Collected data:
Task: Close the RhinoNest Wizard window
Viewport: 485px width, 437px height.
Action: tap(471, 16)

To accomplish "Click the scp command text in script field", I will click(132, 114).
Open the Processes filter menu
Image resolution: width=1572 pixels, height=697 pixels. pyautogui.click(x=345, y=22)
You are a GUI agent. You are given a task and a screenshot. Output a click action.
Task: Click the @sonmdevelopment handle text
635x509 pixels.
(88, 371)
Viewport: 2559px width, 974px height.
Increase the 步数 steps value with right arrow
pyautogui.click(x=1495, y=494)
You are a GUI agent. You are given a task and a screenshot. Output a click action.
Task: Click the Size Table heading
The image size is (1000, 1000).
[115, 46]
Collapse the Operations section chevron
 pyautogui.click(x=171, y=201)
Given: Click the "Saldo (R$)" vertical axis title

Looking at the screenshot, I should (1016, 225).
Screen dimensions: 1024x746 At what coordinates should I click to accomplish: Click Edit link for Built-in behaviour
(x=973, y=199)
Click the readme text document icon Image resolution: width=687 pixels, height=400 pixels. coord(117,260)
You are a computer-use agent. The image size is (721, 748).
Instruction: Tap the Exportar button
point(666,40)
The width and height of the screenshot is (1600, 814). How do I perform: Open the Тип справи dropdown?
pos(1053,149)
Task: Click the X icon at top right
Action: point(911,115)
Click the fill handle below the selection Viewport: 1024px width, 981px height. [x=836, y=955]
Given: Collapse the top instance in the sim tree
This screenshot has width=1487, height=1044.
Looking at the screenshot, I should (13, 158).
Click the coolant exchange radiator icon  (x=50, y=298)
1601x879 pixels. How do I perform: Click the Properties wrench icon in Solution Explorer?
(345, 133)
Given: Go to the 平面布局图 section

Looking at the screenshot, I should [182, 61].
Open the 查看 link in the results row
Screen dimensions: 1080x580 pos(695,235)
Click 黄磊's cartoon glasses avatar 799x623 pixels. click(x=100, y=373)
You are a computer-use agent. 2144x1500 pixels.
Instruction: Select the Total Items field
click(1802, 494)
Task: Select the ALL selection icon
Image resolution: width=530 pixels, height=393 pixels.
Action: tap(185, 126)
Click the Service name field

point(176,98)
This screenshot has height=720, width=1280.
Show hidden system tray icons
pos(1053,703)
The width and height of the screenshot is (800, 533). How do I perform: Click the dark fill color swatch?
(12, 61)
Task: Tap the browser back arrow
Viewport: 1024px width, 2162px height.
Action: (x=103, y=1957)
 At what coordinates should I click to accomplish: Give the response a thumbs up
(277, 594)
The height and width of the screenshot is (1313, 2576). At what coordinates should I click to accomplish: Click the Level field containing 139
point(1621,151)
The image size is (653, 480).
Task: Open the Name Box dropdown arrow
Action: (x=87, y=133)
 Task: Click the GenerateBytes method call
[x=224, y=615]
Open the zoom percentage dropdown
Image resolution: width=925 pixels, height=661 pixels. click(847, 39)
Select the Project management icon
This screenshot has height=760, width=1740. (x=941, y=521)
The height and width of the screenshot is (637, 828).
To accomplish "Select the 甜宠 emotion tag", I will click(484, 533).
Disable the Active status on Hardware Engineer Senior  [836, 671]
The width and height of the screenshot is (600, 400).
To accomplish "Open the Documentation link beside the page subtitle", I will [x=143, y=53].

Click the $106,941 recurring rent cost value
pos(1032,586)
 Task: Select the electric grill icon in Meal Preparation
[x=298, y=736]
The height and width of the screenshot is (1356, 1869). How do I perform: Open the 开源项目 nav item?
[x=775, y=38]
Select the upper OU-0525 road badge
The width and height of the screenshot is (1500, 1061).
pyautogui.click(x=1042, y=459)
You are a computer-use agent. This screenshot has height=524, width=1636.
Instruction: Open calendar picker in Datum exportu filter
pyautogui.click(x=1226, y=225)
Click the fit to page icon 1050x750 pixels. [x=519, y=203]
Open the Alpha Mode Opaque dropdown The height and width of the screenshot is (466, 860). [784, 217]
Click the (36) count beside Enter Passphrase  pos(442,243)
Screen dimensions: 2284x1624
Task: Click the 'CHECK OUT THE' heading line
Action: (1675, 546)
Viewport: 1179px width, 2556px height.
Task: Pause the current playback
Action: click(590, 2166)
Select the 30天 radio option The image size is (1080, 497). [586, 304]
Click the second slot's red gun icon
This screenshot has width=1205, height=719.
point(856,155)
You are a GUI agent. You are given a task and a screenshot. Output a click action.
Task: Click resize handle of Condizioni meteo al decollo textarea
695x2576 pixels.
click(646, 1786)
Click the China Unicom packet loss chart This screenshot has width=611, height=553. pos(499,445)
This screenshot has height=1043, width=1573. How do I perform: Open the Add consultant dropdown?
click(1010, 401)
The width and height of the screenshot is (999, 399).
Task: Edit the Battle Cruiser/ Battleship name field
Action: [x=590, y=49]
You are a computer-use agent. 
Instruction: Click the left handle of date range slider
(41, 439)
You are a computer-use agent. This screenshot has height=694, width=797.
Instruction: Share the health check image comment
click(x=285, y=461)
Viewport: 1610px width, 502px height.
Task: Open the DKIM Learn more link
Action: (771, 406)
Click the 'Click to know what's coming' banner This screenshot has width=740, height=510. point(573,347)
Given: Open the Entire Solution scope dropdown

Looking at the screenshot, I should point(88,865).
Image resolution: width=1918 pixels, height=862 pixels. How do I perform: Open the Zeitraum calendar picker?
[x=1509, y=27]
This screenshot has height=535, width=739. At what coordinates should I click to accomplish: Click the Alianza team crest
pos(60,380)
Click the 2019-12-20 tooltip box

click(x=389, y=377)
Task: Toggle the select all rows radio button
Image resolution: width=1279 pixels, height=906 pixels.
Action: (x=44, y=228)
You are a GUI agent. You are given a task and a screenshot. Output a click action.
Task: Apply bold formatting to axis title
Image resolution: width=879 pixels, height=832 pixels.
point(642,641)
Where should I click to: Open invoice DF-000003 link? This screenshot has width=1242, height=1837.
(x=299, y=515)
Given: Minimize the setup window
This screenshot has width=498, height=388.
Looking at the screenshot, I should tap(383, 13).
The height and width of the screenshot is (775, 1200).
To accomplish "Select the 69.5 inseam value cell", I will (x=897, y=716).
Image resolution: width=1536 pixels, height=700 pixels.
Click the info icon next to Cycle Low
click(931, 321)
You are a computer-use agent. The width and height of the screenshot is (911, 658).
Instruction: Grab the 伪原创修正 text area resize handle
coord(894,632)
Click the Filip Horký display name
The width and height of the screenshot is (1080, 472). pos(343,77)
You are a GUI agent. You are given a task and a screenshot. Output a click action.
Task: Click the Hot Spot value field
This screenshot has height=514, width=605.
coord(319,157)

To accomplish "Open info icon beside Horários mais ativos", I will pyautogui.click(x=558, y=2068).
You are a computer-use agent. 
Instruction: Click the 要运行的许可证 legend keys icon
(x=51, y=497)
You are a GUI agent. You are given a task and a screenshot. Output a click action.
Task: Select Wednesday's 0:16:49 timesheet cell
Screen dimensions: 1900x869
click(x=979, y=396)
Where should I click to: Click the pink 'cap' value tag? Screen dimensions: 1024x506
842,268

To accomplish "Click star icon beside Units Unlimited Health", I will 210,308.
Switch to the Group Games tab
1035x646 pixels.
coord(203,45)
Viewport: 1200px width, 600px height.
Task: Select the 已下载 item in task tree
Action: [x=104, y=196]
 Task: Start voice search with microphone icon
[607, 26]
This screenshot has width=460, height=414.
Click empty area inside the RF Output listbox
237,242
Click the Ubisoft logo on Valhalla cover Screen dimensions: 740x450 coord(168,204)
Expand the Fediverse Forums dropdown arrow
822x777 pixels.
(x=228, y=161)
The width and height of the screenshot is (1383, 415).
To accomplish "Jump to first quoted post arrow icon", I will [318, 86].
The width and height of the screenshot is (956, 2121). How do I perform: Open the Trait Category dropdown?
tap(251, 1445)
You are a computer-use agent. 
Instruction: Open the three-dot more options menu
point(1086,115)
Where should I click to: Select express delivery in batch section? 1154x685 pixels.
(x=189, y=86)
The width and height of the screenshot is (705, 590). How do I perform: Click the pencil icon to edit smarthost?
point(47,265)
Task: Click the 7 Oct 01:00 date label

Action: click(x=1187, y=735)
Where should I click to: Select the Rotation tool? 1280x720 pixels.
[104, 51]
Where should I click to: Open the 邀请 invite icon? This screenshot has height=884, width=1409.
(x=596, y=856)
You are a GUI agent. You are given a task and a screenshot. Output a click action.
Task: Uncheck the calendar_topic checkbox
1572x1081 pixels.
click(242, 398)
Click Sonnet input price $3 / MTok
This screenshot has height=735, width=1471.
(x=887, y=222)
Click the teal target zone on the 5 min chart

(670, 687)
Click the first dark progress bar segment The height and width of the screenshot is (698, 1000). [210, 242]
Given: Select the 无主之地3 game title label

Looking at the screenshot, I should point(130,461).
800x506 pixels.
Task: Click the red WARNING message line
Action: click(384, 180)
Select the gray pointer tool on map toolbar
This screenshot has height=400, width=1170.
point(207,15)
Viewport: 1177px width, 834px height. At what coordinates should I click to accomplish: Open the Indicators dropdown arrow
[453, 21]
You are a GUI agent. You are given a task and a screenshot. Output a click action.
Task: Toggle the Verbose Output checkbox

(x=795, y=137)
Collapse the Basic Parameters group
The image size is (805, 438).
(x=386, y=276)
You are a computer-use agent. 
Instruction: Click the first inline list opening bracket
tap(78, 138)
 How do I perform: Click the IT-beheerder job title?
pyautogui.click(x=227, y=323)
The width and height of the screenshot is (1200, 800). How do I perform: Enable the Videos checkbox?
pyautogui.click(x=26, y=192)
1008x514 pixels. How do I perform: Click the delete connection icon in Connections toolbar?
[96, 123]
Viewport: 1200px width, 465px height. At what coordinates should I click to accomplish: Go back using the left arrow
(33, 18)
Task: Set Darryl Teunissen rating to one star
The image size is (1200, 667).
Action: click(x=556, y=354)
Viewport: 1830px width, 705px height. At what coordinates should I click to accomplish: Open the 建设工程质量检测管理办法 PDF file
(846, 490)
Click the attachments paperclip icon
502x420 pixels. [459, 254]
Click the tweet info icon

▸ What the task asks: From the records above, report the number of lines that hold the string "page" and add nothing.

▸ Expected answer: 2